To mark its full launch, ClassDojo is also announcing a major milestone – more than 3.5 million teachers and students in 30+ countries have benefited from its resource in just ten months, which is pretty impressive growth.

So the story begins…

ClassDojo Co-Founders Sam Chaudhary and Liam Don were part of the inaugural class at ImagineK12, which is like a Y-Combinator specifically for education tech. They developed the service after interviewing hundreds of teachers who reported behavior as the biggest problem in the classroom.

This is where ClassDojo is looking to carve a niche for itself, as the company is setting out to help teachers build positive learning behaviors with students and grow character strengths, such as persistence, creativity, curiosity, self-control and leadership.

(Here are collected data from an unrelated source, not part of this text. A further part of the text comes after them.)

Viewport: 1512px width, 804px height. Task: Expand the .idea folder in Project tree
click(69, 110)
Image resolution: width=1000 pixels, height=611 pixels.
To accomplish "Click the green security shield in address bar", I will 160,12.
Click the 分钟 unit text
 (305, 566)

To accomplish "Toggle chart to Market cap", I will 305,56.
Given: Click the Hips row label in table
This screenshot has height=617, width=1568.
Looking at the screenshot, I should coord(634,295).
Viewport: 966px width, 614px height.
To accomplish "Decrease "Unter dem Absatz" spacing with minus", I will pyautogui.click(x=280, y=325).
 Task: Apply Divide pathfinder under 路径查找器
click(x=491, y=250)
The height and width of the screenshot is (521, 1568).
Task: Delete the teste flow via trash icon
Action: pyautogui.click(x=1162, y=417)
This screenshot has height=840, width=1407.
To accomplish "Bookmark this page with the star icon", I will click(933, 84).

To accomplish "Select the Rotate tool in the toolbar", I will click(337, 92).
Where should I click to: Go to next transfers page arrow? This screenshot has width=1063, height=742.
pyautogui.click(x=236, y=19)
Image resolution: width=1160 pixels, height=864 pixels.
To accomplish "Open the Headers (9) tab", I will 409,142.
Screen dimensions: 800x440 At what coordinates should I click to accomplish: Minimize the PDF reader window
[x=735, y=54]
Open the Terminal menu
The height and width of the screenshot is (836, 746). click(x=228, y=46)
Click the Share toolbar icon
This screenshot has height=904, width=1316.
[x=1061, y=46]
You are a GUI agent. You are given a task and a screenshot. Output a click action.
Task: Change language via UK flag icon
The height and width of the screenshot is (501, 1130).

“There’s this whole other half of education that is currently unaddressed by education technology; the half that goes beyond just building good test scores to building character strengths that are essential for lifetime success,” says Chaudhary. “There’s forty years of academic research, as well as practical evidence from some of the best-performing schools in the country, that when you build character and behavioral skills it leads to two to four times the improvement in academic results, graduation rates, health outcomes and other socioeconomic measures. However, ed-tech hasn’t given this space the same level of rigor and data-driven tools that we currently see for academic content. Behavior is the first step to building these broader character strengths.”

How it works

Teachers create a free account, add their students’ names and customize the behaviors they want to encourage. During class, teachers reinforce positive behavior by dishing out feedback points to students, using any computer, tablet or smartphone; these feedback points are instantly displayed in the classroom with audio-visual cues.

ClassDojo compiles this data into reports automatically, letting teachers monitor progress, trends and share information with parents.

Since launch, we’re told that ClassDojo has seen 10% week-on-week growth throughout its first year in operation. And, crucially, it plans to always keep its platform free for teachers.